Note, however, the differences between Clark and Olivetti.

Olivetti was an especially straightforward 75-1.1 case—a case in which the facts established common-law fraud. If section 75-1.1 is vague in a case like that, the Olivetti court reasoned, fraud and other common-law torts might violate due process as well. Understandably, the court of appeals saw such a sweeping due-process theory as a bridge too far.

Clark, in contrast, involved a more easily questioned 75-1.1 claim: a claim based solely on the “unfairness” aspect of the statute. As Kip Nelson and I pointed out in a 2012 article, the case law on unfairness is especially opaque.
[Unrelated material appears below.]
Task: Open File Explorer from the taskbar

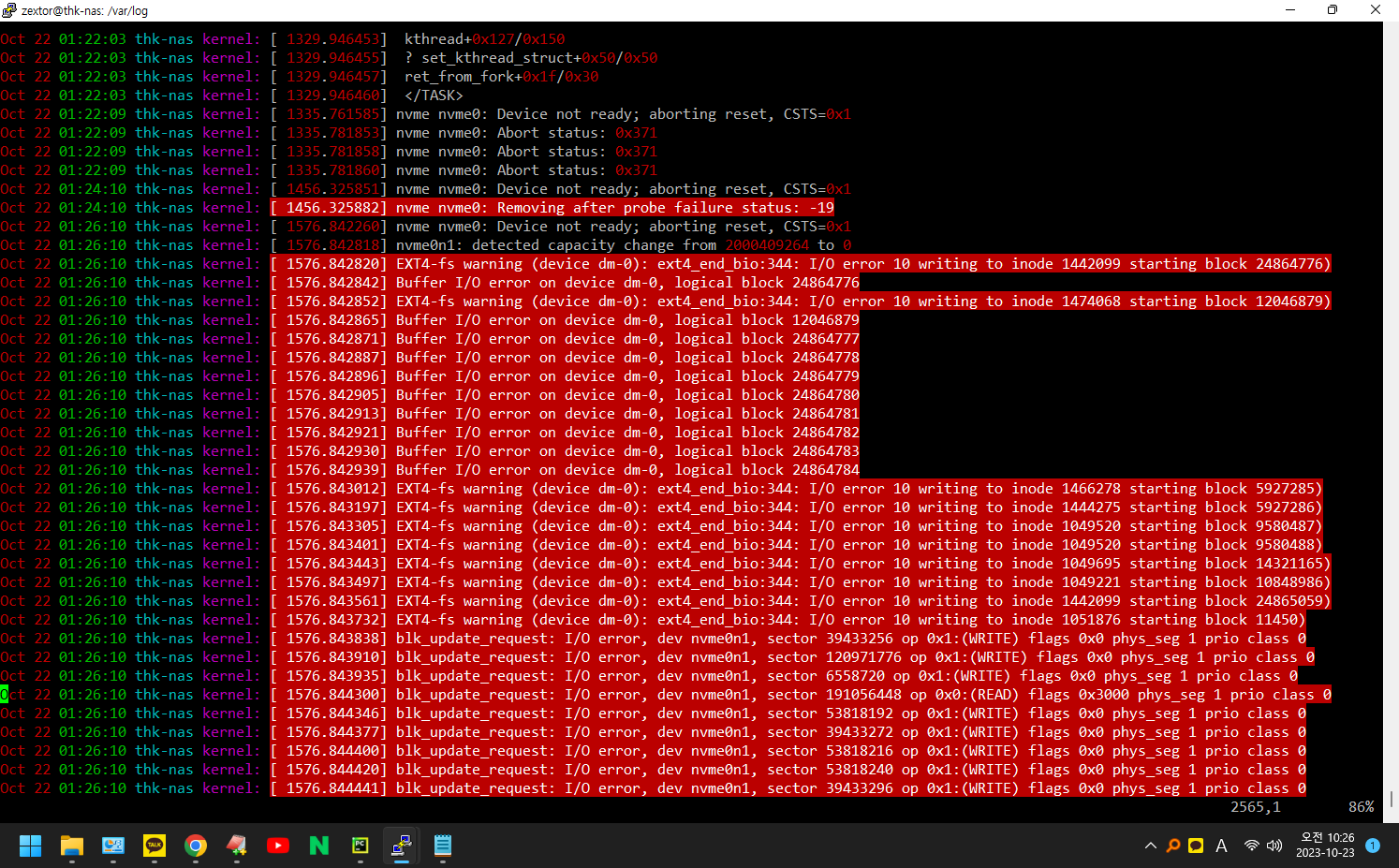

Under that case law, the standard for unfairness is only a list of adjectives. Courts have had a hard time explaining why any particular case does or doesn’t satisfy these adjectives. As a result, clients and lawyers have almost no way to tell whether their facts, which will never match earlier fact patterns precisely, will qualify as unfair.

Even so, the Clark court rejected the argument that the unfairness theory under section 75-1.1 is unconstitutionally vague. The court wrote: “The contours of the meaning of ‘unfair’ have been sharpened by over three decades of cases interpreting the meaning of the word as used in [section 75-1.1], particularly as applied to the facts of this case.” To support this statement, the court cited seven 75-1.1 decisions—several departing-employee cases and a few manufacturer-dealer disputes.

In response to this reasoning in Clark, one might question whether fact-matching with seven earlier cases will give clients sufficient notice of what conduct could expose them to treble damages and attorney fees. One might even question whether all of the decisions cited in Clark are really unfairness cases.

But in any event, we now have a first-impression decision that rejects a vagueness challenge to a section 75-1.1 unfairness claim. We’ll see whether other federal and state courts agree. At the current tempo of case law on this issue, it might take another thirty years to find out.

Scottie Beth Forbes contributed to this post.